Arrange every line of the entries below as a numbered list, skipping any blank lines. Leave the pictures out of your answer.

[Document and screenshot pointing entries]
— Start —

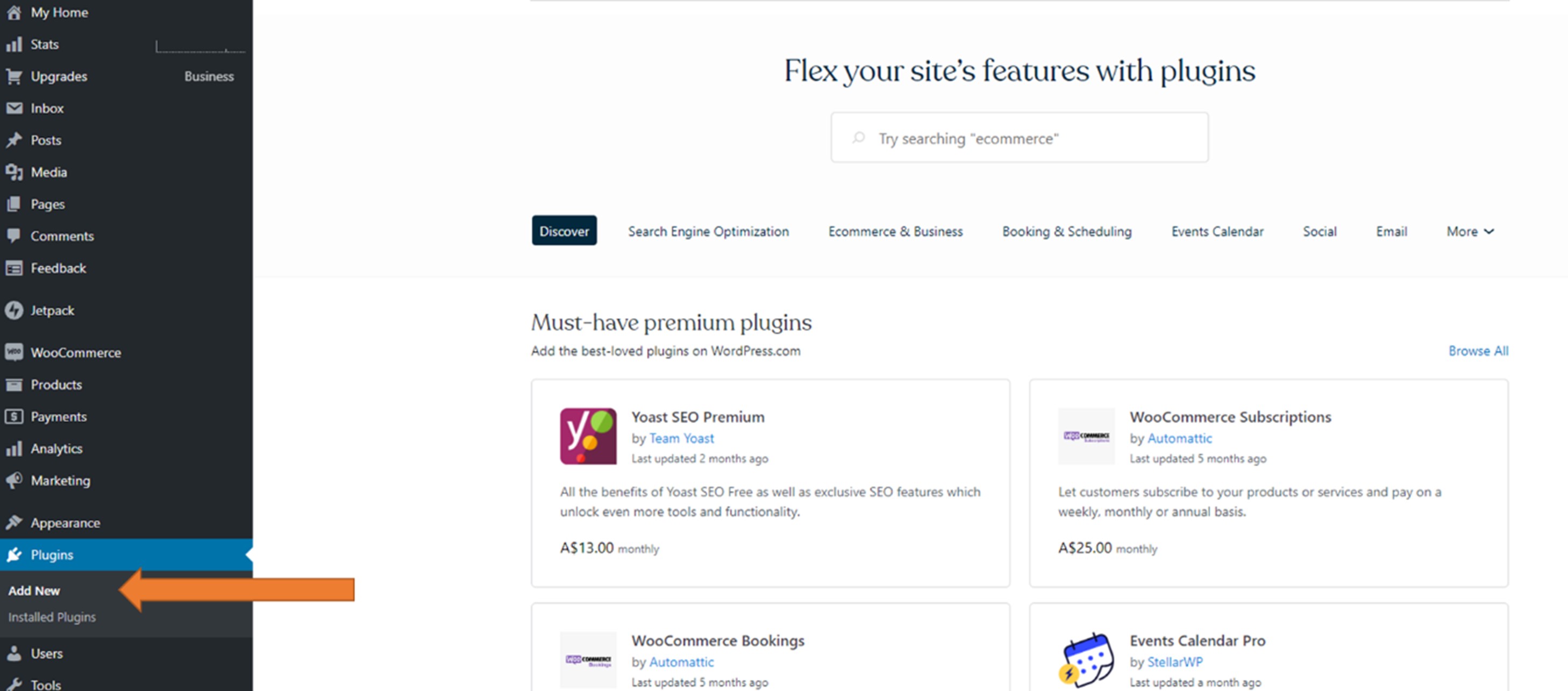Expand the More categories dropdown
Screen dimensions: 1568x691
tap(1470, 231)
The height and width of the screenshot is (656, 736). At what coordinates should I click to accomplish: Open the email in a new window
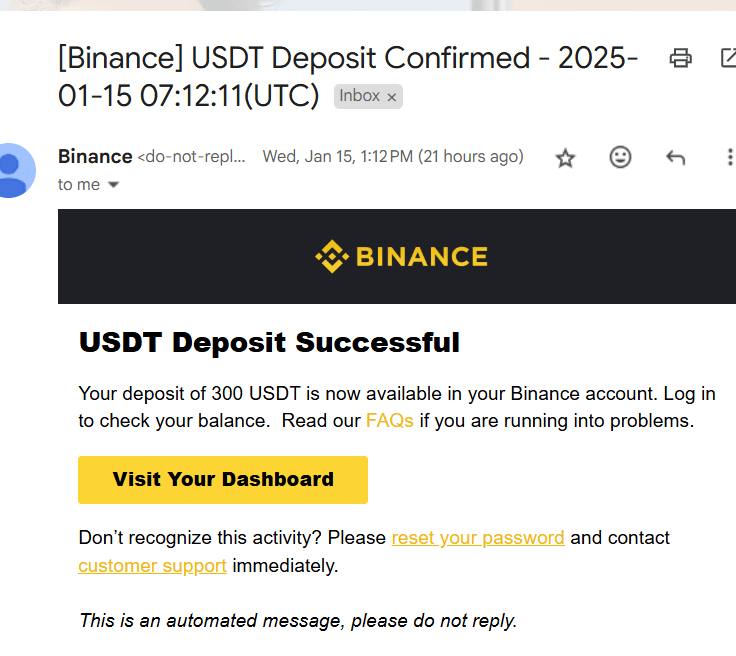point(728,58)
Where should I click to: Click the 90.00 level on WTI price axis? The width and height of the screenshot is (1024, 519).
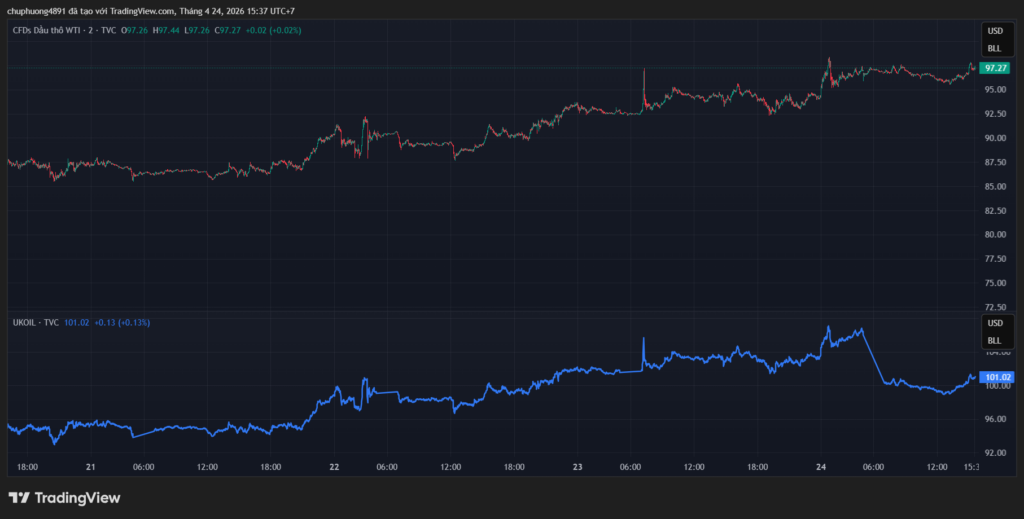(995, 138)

— End —

Exercise answer:
1. Expand the More categories dropdown
2. Screen dimensions: 1568x691
3. tap(1470, 231)
4. The height and width of the screenshot is (656, 736). At what coordinates should I click to accomplish: Open the email in a new window
5. point(728,58)
6. Where should I click to: Click the 90.00 level on WTI price axis? The width and height of the screenshot is (1024, 519).
7. (995, 138)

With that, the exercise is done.